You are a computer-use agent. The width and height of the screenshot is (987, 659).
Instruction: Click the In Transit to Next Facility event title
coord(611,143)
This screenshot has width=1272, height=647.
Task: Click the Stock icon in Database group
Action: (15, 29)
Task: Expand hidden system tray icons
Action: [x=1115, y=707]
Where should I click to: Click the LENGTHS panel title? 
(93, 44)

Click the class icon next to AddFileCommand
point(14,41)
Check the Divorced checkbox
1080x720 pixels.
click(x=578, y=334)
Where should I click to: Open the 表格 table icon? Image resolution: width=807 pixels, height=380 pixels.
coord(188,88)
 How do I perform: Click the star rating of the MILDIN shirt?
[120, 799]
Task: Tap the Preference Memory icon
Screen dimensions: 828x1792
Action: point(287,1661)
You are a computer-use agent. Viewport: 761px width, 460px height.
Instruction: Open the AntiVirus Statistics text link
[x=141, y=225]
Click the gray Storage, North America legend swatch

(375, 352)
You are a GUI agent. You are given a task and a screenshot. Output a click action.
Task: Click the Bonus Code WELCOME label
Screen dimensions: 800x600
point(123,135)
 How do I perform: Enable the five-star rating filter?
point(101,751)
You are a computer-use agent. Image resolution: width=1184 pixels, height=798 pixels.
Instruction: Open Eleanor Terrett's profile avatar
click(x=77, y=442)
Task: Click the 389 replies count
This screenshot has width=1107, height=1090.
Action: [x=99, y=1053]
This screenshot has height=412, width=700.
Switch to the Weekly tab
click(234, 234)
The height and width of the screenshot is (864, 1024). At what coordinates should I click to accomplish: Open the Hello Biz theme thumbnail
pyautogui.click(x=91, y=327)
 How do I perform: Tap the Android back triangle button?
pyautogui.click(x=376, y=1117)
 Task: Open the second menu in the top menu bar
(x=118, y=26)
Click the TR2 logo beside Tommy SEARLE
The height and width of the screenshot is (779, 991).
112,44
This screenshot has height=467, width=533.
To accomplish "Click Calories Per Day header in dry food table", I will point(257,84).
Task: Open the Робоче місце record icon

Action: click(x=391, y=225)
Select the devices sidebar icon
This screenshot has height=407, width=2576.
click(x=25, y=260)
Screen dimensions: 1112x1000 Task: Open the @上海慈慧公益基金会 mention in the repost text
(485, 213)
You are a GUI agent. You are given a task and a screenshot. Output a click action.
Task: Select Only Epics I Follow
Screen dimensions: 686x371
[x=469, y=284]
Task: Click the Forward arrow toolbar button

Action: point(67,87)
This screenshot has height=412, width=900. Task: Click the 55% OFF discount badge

##########

* **BRIEF**: This exercise needs each record retyped exactly as shown.

* **ANSWER TO THIS TASK**:
You are a computer-use agent. The width and height of the screenshot is (987, 659).
Instruction: Click the In Transit to Next Facility event title
coord(611,143)
This screenshot has width=1272, height=647.
Task: Click the Stock icon in Database group
Action: (15, 29)
Task: Expand hidden system tray icons
Action: [x=1115, y=707]
Where should I click to: Click the LENGTHS panel title? 
(93, 44)

Click the class icon next to AddFileCommand
point(14,41)
Check the Divorced checkbox
1080x720 pixels.
click(x=578, y=334)
Where should I click to: Open the 表格 table icon? Image resolution: width=807 pixels, height=380 pixels.
coord(188,88)
 How do I perform: Click the star rating of the MILDIN shirt?
[120, 799]
Task: Tap the Preference Memory icon
Screen dimensions: 828x1792
Action: point(287,1661)
You are a computer-use agent. Viewport: 761px width, 460px height.
Instruction: Open the AntiVirus Statistics text link
[x=141, y=225]
Click the gray Storage, North America legend swatch

(375, 352)
You are a GUI agent. You are given a task and a screenshot. Output a click action.
Task: Click the Bonus Code WELCOME label
Screen dimensions: 800x600
point(123,135)
 How do I perform: Enable the five-star rating filter?
point(101,751)
You are a computer-use agent. Image resolution: width=1184 pixels, height=798 pixels.
Instruction: Open Eleanor Terrett's profile avatar
click(x=77, y=442)
Task: Click the 389 replies count
This screenshot has width=1107, height=1090.
Action: [x=99, y=1053]
This screenshot has height=412, width=700.
Switch to the Weekly tab
click(234, 234)
The height and width of the screenshot is (864, 1024). At what coordinates should I click to accomplish: Open the Hello Biz theme thumbnail
pyautogui.click(x=91, y=327)
 How do I perform: Tap the Android back triangle button?
pyautogui.click(x=376, y=1117)
 Task: Open the second menu in the top menu bar
(x=118, y=26)
Click the TR2 logo beside Tommy SEARLE
The height and width of the screenshot is (779, 991).
112,44
This screenshot has height=467, width=533.
To accomplish "Click Calories Per Day header in dry food table", I will point(257,84).
Task: Open the Робоче місце record icon

Action: click(x=391, y=225)
Select the devices sidebar icon
This screenshot has height=407, width=2576.
click(x=25, y=260)
Screen dimensions: 1112x1000 Task: Open the @上海慈慧公益基金会 mention in the repost text
(485, 213)
You are a GUI agent. You are given a task and a screenshot. Output a click action.
Task: Select Only Epics I Follow
Screen dimensions: 686x371
[x=469, y=284]
Task: Click the Forward arrow toolbar button

Action: point(67,87)
This screenshot has height=412, width=900. Task: Click the 55% OFF discount badge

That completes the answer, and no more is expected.